Second, I asked how micropayments uniquely qualify BSV to fill the gap in transaction volume. Heidi brought up cross-border remittances, and how those in Africa can take advantage of the ledger’s tiny fees to send money back home. However, the critical question she asked was once you have Bitcoin SV, what can be done with it besides sell for fiat? This is another gap in our space: there is still not a lot that can be done. Twetch is leading in fulfilling this need but we need more applications that justify owning the coin.

Jack said that any new user who has a dollar’s worth of BSV should ask themselves how they could turn that into two dollars. There need to be applications available where users can earn BSV to keep them coming back.

Dean went on to explain Bitping, one of the few Bitcoin services where users can earn without needing to hold the coin first. He made the great point that without the micropayment capability of Bitcoin SV, his business model could not exist. Payouts in Bitping are fractions of a cent. Other services such as Twetch or Baemail are useful as places where users can spend their accumulated micro-earnings.

I then brought up a common narrative, that Bitcoin helps those excluded from the financial system. I believe this is something that is overlooked currently, yet credit Jack for consistently bringing a unique perspective on the question. He felt that this narrative is silly since everyone, from a poor African to Bill Gates are currently excluded from the micropayment economy: transactions large or small are charged at high rates by financial institutions. Developers should build, not just something specific for the excluded, but a business that can only exist via micropayments – for example renting a car by the second or 9 cents for using a treadmill.

A recurring objection to that idea has been that customers don’t want to pay by the second to watch a video because they would be constantly thinking about their balance decreasing—a choice exemplified by the YouTube Premium vs. Streamanity business models.

Dean talked about how these types of models already exist in China with WeChat pay. Users easily pay per use for binoculars for a fixed amount of time or renting a scooter. If Bitcoin SV can play a role here, then the whole world can become its marketplace, not just China.
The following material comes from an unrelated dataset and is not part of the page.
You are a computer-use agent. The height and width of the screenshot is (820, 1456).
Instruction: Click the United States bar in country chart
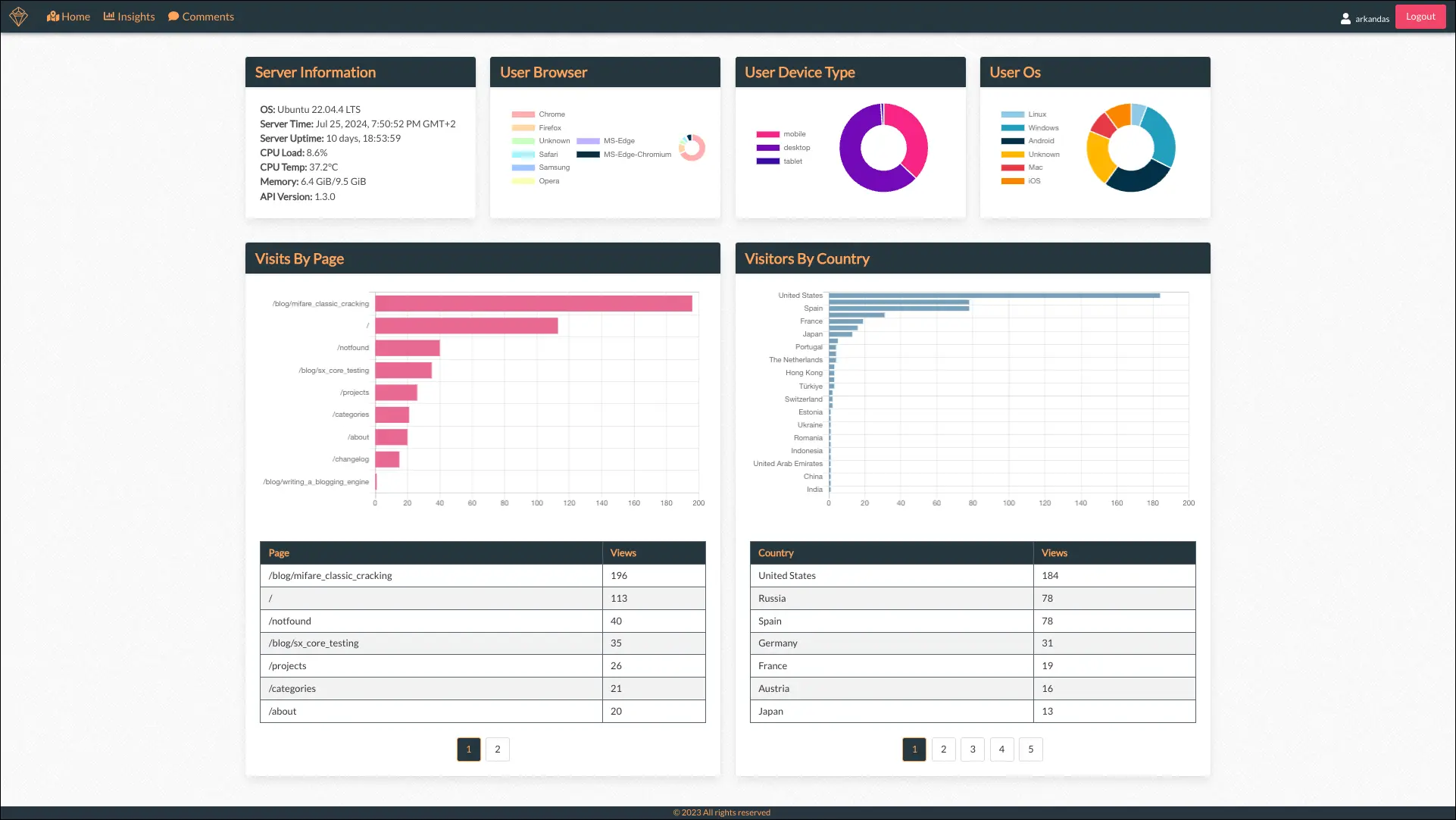(994, 296)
Jack believed this is more of a user experience issue, since most billing for utilities is already done for actual usage, even though the invoicing of the customer is simply done once per month.

I realized as the guests were talking that if you could save $9.50 on a $10 YouTube subscription, then you’d have that $9.50 to spend elsewhere in the Bitcoin economy – which could ultimately lead to tons of transactions that weren’t possible before.

Lastly, I asked the guests for their key takeaways. Heidi said we need to move away from crypto-Twitter dramas and the ‘Aussie man bad’ narrative and focus on the consumer. The consumer just wants something seamless and useful and doesn’t care who built the app or what technology it uses.

I did learn a couple of things from the panelists. I was quite surprised by Jack’s answer around financial exclusion: his rejection of the idea of designing products specifically for ‘the excluded’ because, as he stated, everyone is excluded from the micropayment economy.

I also realized that if micropayments are possible, then businesses that build around that concept require other businesses to be successful with the same model. For example, if I can only earn 10 cents a day from Bitping then I need to be able to spend that 10 cents on something I want.

Heidi’s last point reinforced something I had been thinking for the past few months, which is that it will be consumer apps that initially drive adoption, not enterprise. Once Bitcoin gets into people’s possession, they need to be able to use it. I think this should be the focus moving forward, especially while many people are still at home.

I want to thank Heidi, Dean and Jack for a great, echo-chamber-busting panel and hope to see this continue as the space develops as I believe that even if it makes people uncomfortable, they think critically about how to move things forward. I was able to learn from the guests, and I hope the readers and viewers do as well.